Action item:
Transcribe exactly, please, the line bearing "Open the Object menu" and all later lines through the end of the records, with the pictures left out.

------ Extracted records ------

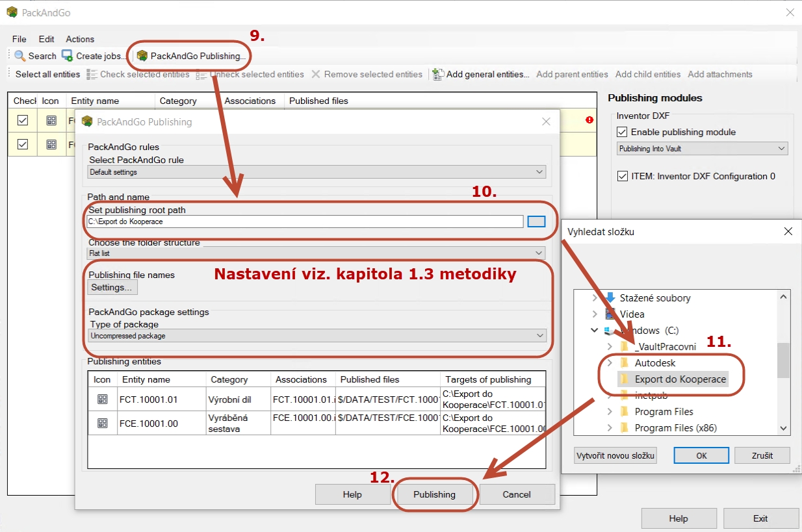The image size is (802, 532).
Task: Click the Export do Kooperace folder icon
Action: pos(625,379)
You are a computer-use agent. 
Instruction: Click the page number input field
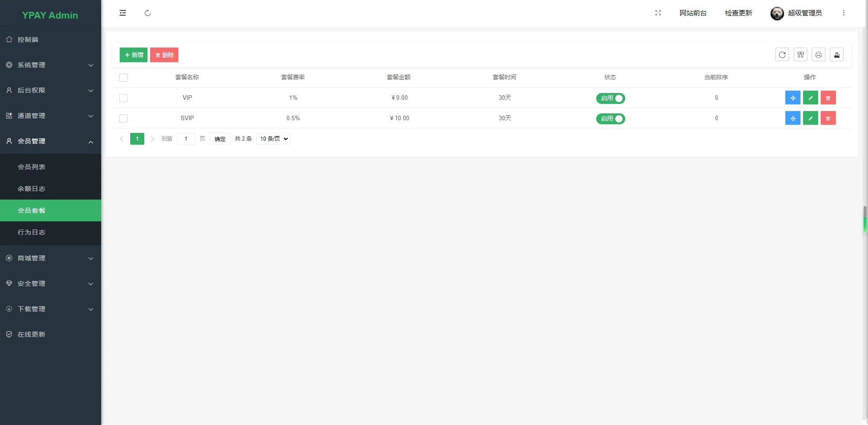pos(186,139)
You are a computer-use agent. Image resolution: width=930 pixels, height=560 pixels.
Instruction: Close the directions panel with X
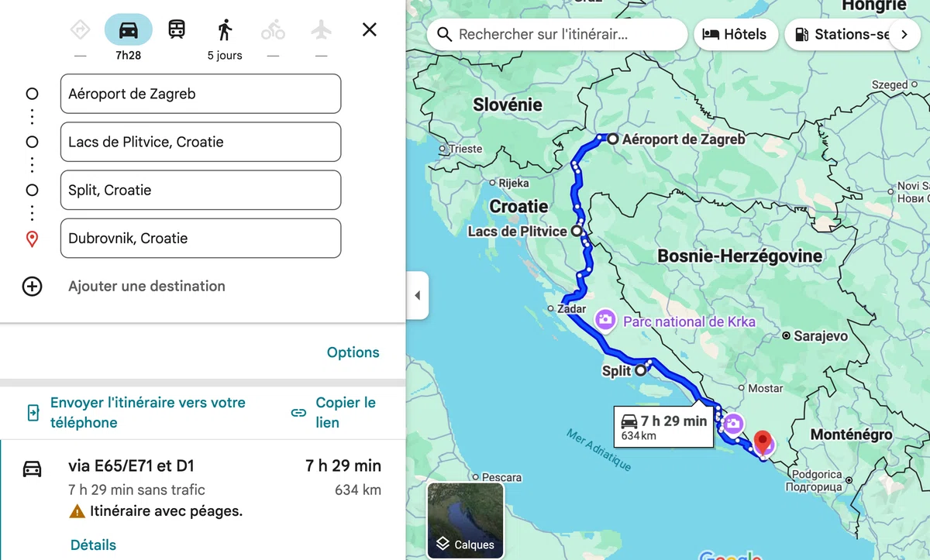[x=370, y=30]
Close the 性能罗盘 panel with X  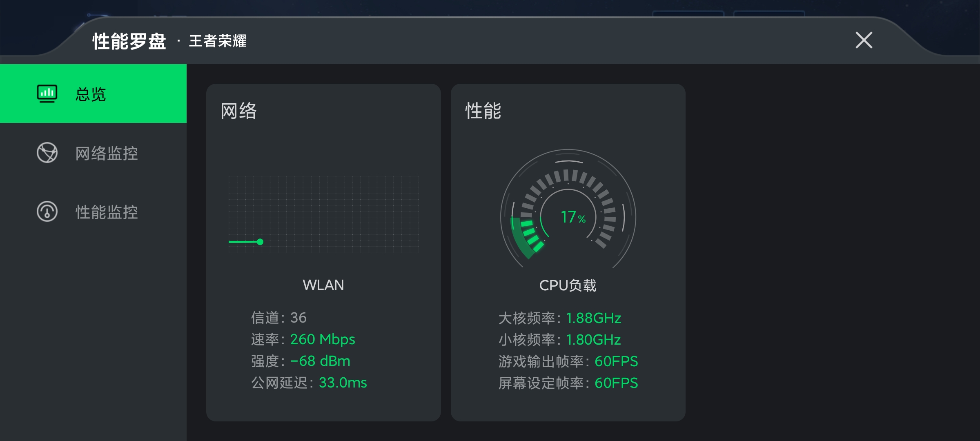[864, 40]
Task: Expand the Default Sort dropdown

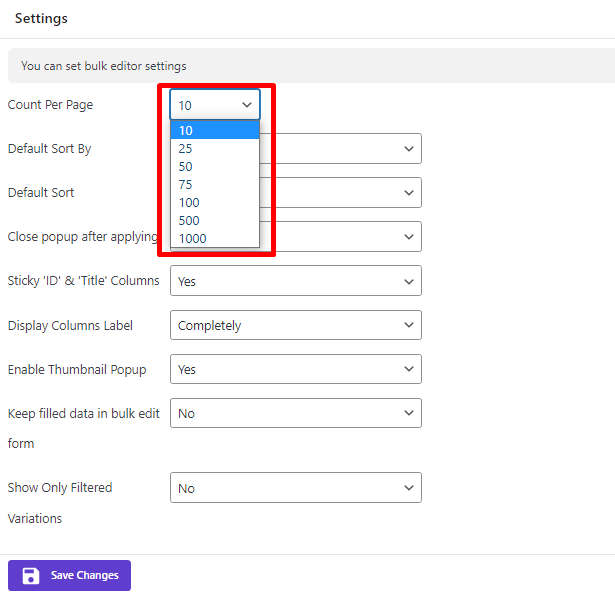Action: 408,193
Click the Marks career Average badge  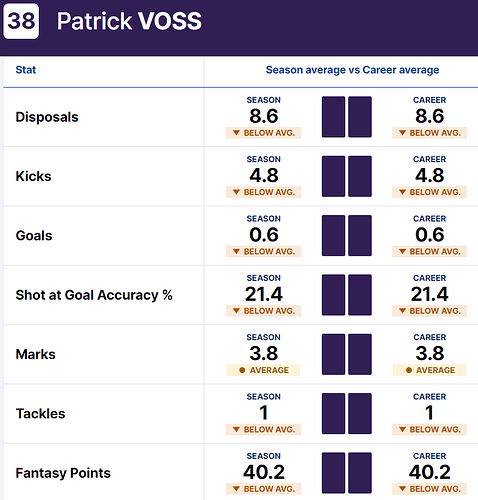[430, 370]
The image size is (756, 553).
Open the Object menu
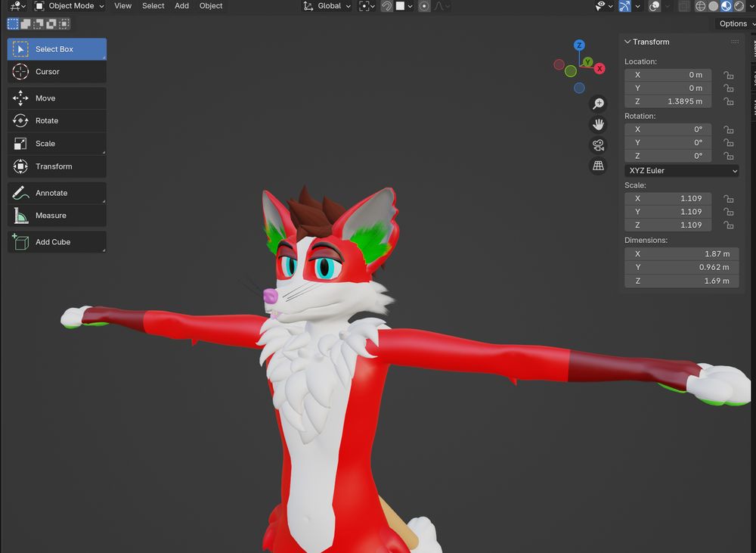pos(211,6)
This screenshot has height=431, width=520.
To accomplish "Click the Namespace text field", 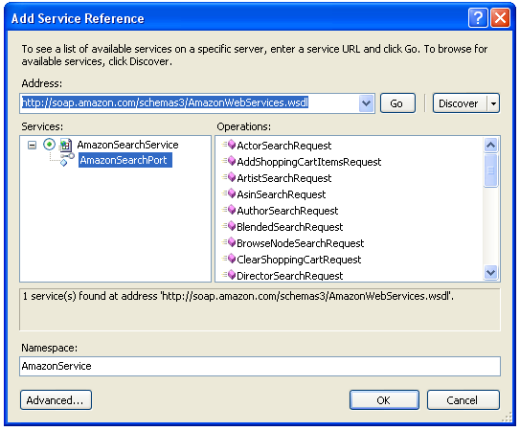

------

Result:
Open the Object menu
pos(211,6)
This screenshot has height=431, width=520.
To accomplish "Click the Namespace text field", 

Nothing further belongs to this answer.